Venture capitalists see a lot of things you don't

Some of my newsletters might come across as “VC hate” (as one VC friend put it). That’s not my intention. I don’t hate VCs—far from it. Many of my closest friends are VCs, and without them, not only would I not have had much of a career, but also building fast-growth technology companies would be exponentially harder. Venture capitalists are an incredible resource for founders. They see patterns, markets, and deals that individual founders simply can’t.

VCs as the finance department

In a large company, the CFO controls funding. If your idea doesn’t meet their financial targets or make sense strategically, they’ll shut it down. VCs play a similar role for startups—but in a distributed fashion. If one VC doesn’t believe in your idea, another might. Unlike a corporate CFO, the venture ecosystem allows for a diversity of perspectives, which can be a huge advantage for founders. You might also just have an off day pitching one VC, and be in a flow state for another.

Great VCs, whether generalists or specialists, see an enormous number of deals.
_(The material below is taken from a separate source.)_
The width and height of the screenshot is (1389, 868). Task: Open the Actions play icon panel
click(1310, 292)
They have context across industries, geographies, and business models that founders rarely do. They also see companies evolve over time—some have watched 50+ startups rise and fall over full lifecycles. VCs that are active board members are usually in the room where it happens. That kind of exposure breeds insights that can be invaluable.

Knowledge as Leverage

Founders often assume they know more about their business than a VC. Sometimes they do—especially when it comes to customers and product. But VCs often have a broader view of the market. They see where companies stumble, what strategies scale, and how competitors operate. This can be a major advantage for founders—or a challenge.

The best VCs will benchmark your progress, surface best practices, and offer strategic insights. Some will even solicit pitches from your competitors to gather intel. Ethical or not, it happens all the time. I’ve personally benefited from it, and while I had misgivings at the time I clearly had a duty to read my competitors deck and learn what I could. This obviously goes both ways. Be wary of unsolicited VC inbound, and always ask if a VC is looking at a competitor or has invested in one but not announced it yet.
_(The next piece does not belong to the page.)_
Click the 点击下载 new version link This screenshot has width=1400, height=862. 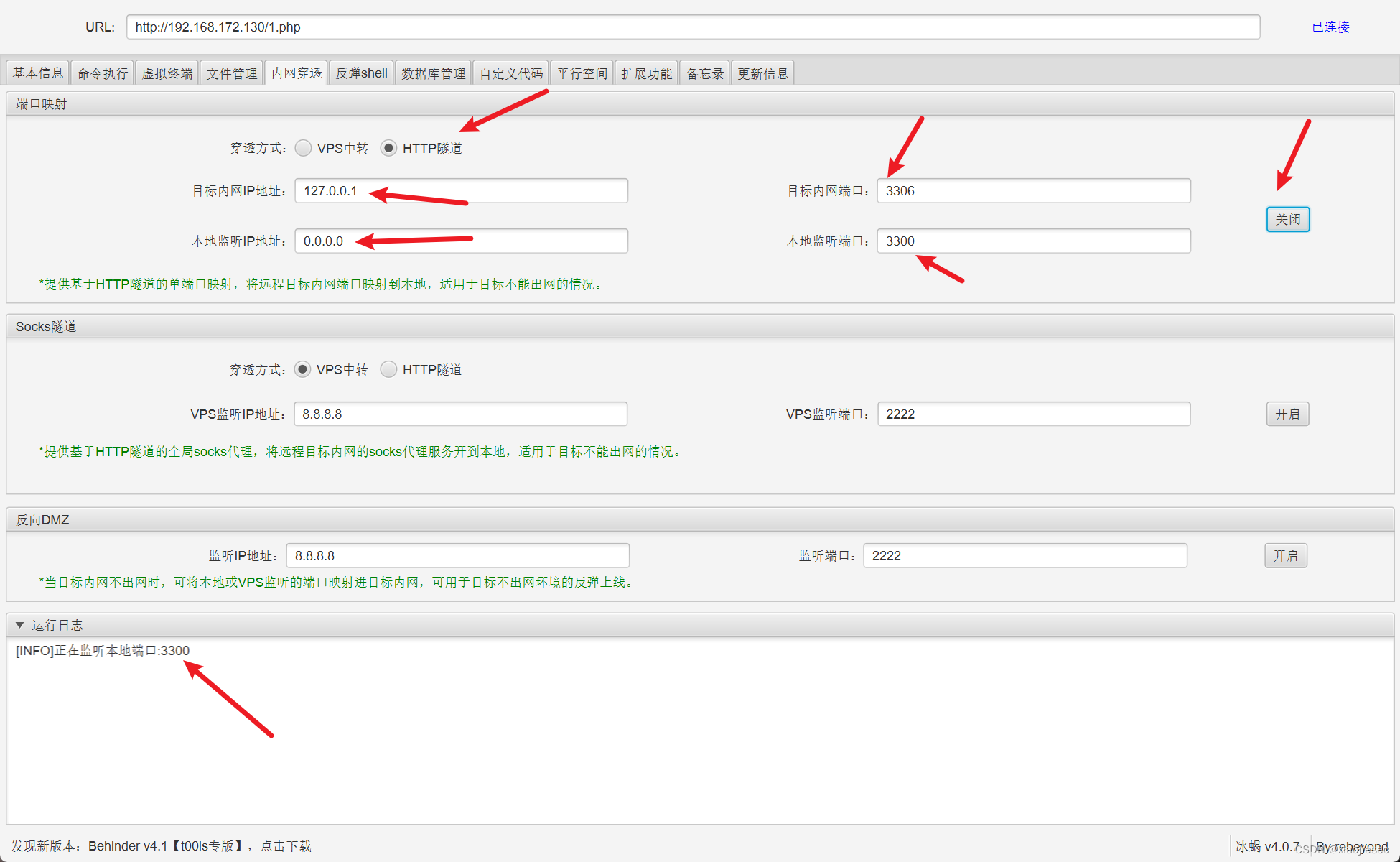pyautogui.click(x=286, y=845)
If a VC loves your market but you don’t let them in, they might fund a competitor instead. Strava learned this the hard way. When one firm was shut out of their Series A, they went and funded a direct competitor. Sequoia consistently leading WhatsApp’s rounds without running a process avoided this and kept WhatsApp’s success a secret.

Rejection as a Data Point

VC rejection is inevitable. The best founders treat it as feedback. If every VC raises the same concern, maybe there’s something worth addressing—churn, market size, unit economics. If opinions are split, you might be talking to the wrong investors. But if nobody is biting, it might be time to reassess the business itself.
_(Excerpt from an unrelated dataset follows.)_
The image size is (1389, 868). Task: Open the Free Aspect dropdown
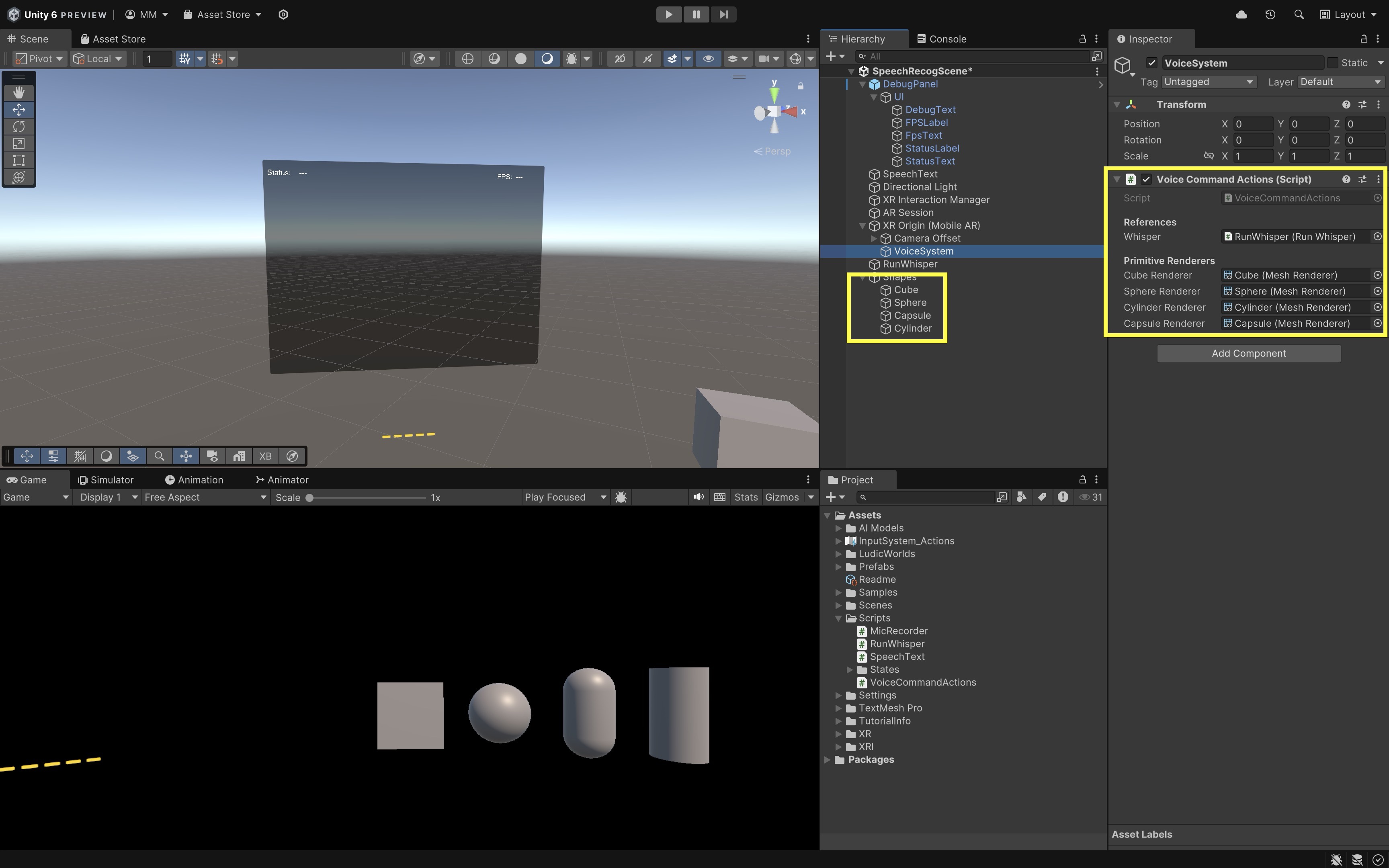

It’s also important to recognize that anything short of a term sheet is a no. VCs rarely slam the door completely—they always want to keep optionality open. This is especially true for larger funds, where the math makes them less price-sensitive at later stages. They might pass on your Series A, but want to fund your Series B or C. A friend really wanted Emergence as an investor; they brought a lot of SaaS knowledge. They passed on his A, but led his Series B. Same happened with another company and Andreessen.

The Network Effect

Beyond capital, top VCs bring networks that can materially impact a startup’s success. They introduce real, vetted service providers—recruiters, accountants, GTM advisors—who actually deliver. Their backing makes hiring easier, as many top operators filter for companies with strong VC support. They can unlock better debt financing, influence M&A outcomes, and even offer founders an implicit safety net against bad actors in the ecosystem.

Not every VC has a great network or profound impact on hiring, but most of them will tell you that they do. It’s worth talking to portfolio company CEOs to find out how much of the promised help they actually delivered. But this help is real and it is very, very valuable.

The Takeaway

Listening is key. VCs don’t know everything, but they do know a lot—often more than founders realize. Their feedback, whether through direct investment or rejection, is valuable data. Some of the best lessons I’ve learned came from VCs who passed. And in hindsight, I’m more grateful for the hard nos than for the ones who kept a struggling business alive longer than it should have been.